Development of Short-Circuit Current Levels in Transmission Grids and Investigation of a Control-Based Reduction of the Short-Circuit Current Contributions from Power Units with Full-Size Converters

Abstract:
Developments in transmission grids, such as increasing meshing and the substitution of synchronous generators by power units with full-size converters, affect short-circuit (SC) current levels. Due to the limited SC current contributions of converters compared to synchronous generators, these changes initially suggest a reduction in SC current levels. However, the combination of increasing meshing and the fact that the increase in capacity of power units with full-size converters exceeds the reduction in capacity of synchronous generators can lead to higher SC currents. This paper investigates the effects of these developments on SC current levels using a generic transmission grid model with four expansion stages based on real transmission grid developments. The results show that increasing meshing significantly increase SC current levels.

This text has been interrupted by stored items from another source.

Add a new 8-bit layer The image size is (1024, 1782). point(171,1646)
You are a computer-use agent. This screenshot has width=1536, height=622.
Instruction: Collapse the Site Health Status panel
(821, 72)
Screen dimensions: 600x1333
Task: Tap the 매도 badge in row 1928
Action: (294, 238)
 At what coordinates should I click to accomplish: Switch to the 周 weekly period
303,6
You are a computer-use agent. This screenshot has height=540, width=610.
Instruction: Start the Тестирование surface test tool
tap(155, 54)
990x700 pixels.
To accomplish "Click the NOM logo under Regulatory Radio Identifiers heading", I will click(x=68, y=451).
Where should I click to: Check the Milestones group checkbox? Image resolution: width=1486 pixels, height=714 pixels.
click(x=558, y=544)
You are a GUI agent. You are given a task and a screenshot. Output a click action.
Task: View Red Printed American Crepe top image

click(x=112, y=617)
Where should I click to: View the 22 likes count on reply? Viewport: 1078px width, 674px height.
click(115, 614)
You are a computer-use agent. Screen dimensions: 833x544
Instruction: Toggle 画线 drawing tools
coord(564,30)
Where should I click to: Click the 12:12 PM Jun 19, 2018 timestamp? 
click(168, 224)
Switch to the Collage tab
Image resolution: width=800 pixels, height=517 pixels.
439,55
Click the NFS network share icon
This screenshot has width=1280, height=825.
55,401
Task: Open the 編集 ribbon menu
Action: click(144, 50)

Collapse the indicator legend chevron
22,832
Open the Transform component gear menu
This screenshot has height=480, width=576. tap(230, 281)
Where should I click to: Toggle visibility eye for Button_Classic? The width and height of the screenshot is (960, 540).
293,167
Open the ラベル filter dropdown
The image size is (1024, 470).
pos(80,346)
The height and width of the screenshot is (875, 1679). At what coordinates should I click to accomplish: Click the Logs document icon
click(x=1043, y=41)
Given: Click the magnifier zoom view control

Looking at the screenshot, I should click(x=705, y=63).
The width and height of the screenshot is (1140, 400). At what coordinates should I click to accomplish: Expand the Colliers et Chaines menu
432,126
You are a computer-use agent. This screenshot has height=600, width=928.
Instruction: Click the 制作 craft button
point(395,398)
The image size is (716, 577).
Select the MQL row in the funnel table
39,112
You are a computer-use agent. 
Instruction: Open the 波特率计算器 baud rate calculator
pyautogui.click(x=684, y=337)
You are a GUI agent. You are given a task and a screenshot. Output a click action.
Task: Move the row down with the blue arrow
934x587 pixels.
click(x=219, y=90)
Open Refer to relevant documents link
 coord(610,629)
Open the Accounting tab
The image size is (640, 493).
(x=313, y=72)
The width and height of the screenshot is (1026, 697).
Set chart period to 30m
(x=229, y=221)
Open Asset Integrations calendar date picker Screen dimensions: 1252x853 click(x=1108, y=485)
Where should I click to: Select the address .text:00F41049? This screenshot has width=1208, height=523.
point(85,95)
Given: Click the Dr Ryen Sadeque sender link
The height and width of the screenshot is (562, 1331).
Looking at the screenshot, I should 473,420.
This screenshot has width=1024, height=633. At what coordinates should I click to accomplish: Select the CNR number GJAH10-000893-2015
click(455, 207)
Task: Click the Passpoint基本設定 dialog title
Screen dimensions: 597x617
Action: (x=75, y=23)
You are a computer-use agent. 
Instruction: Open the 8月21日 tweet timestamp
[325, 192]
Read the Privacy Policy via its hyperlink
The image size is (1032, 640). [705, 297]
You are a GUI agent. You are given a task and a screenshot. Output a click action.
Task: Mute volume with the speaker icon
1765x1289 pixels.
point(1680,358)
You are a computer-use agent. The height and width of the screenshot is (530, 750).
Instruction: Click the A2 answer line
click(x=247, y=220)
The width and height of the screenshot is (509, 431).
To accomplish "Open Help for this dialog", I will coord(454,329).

Some nodes show rising SC current levels despite a higher share of power units with full-size converters on the grid. To address potentially excessive SC currents, control-based measures to reduce the SC contributions of power units with full-size converters are investigated as an alternative to hardware-based measures. While effective in reducing SC currents, these measures may negatively impact grid stability. The findings highlight the need for individual strategies to manage SC currents while ensuring grid stability.